If I check my e-mails at 10 am and see you've sent one to me at 10 pm, or later, it’s not great for various reasons. 

Pete. I accept everyone is different. If a client didn't want to receive an email at 10pm I wouldn't send it. I also accept everyone works in different ways. I do not expect anyone to work the same as me and vice versa. I am not a morning person. I can get up early if I have to but probably most protective late afternoon. However, I have always tended to be someone who stays up late. Want I am not saving is work all hours. I am happy for people to work at times best for them. Also I deal alot with the US and in other time zones, so sometimes I just respond to something from there immediately as its easier.

Also:

https://www.fastcompany.com/3046391/morning-people-vs-night-people-9-in…

Random reference on web I found :-)

 

 

Pete, I know you qualified your email with ‘virtually’ but please reconsider your anti night owl prejudice! Speaking as an extreme night owl who can barely do anything before lunch and am most productive from 6-11. Also needing to put children to bed and log in again at 9 is a very common issue for large chunks of the population.

 

I’ll use the delay function but that often fails if my computer comes offline. If something might be urgent I’d rather the recipient has it in their inbox rather than waiting for after the school run...

I send things when its convenient for me. I expect people to do the same (as in convenient for them and not for me).

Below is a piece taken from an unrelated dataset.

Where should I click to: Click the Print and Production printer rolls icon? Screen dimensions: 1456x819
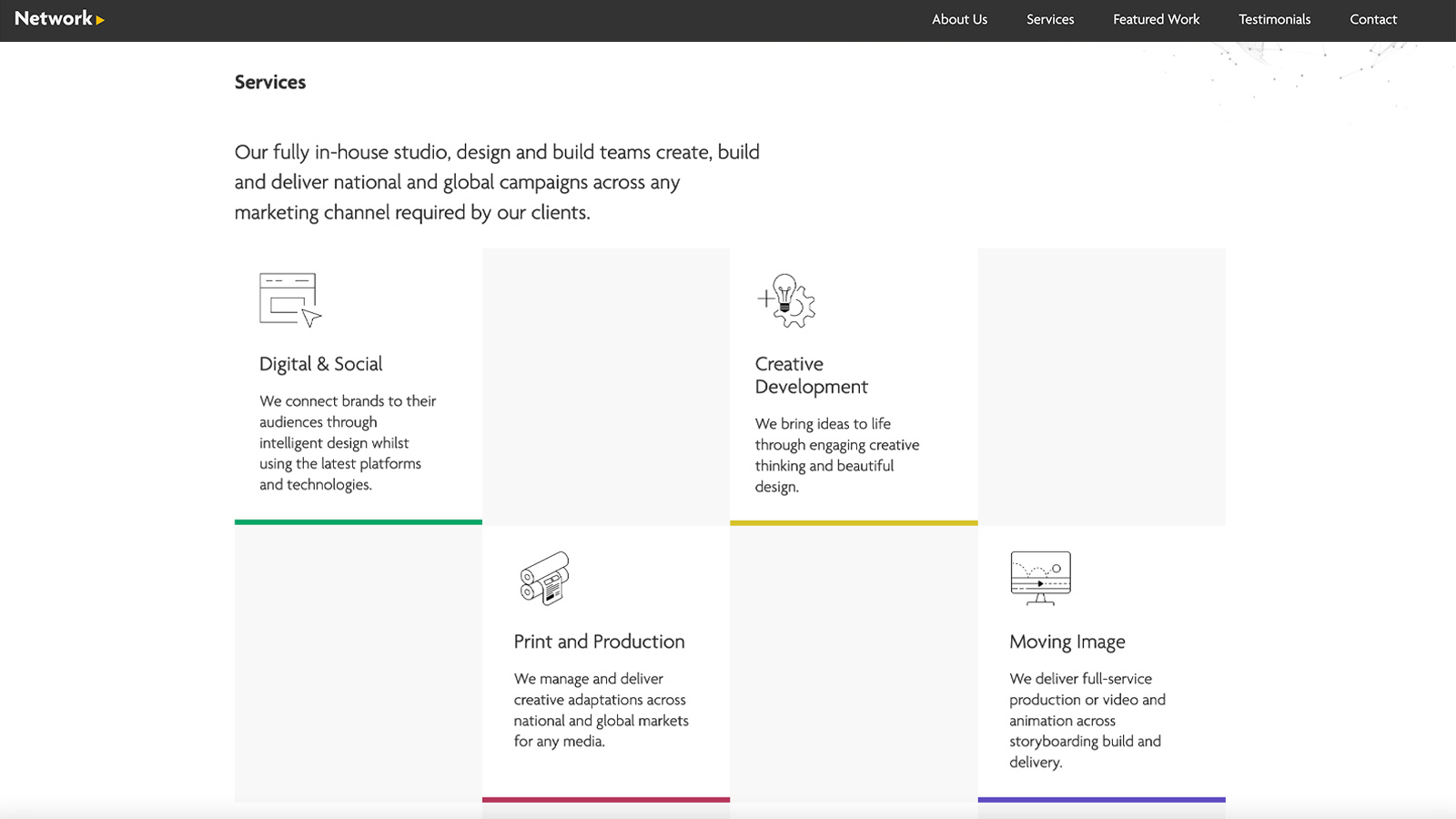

Its a slippery slope to start to shift your working patterns and preferred practices to "look good" as opposed to just do what you need to do. 

There is enough presenteeism in law already and timing your emails is just another symptom / example of that - doing something to show someone else that you're working hard / late / devoted - rather than this being shown through your work product. 

We have an email system at my place where it shows you when the last time someone was "active" on their computer. I am sure its a lawsuit waiting to happen - how that can possibly be aligned with a commitment to mental health is beyond me. 

That's properly big brother although I'm sure that most firms can work out when someone has logged on and off.

I've always stuck to the mantra my first boss had of "we all know you'll do a load of overtime so I really don't care if you come in late or knock off early every now and then just so long as I don't have clients complaining that stuff hasn't been done".  One of the advantages working from home is no colleagues cracking gags about being a part-timer if it's quiet and you pack up half an hour early on a Friday.

I’ve recently discovered the scheduled send button - don’t sent it late at night and get an instant response, get it to go out at 0800 the next morning.  Look super keen / up early and working on something / make it somebody else’s problem from the off without the risk of a reply that night 

No it doesn't Clergs.

I agree Clubbers; delayed delivery like that deals with some, though by no means all, of the e-mail issues with pushy clients/people who respond to often not time critical/urgent e-mails irritatingly quickly.

I often send emails late at night, especially to clients. I appreciate that it looks bad or that they were an after thought but:

1. I’m often updating them on the day’s events and I don’t start that task until late in the day, and

2. I can’t bring myself to get up early so if I saved them as drafts and sent them in the morning then it would still be about 10am when they went out, and will probably have been overtaken by some 7am email an early bird has sent in between.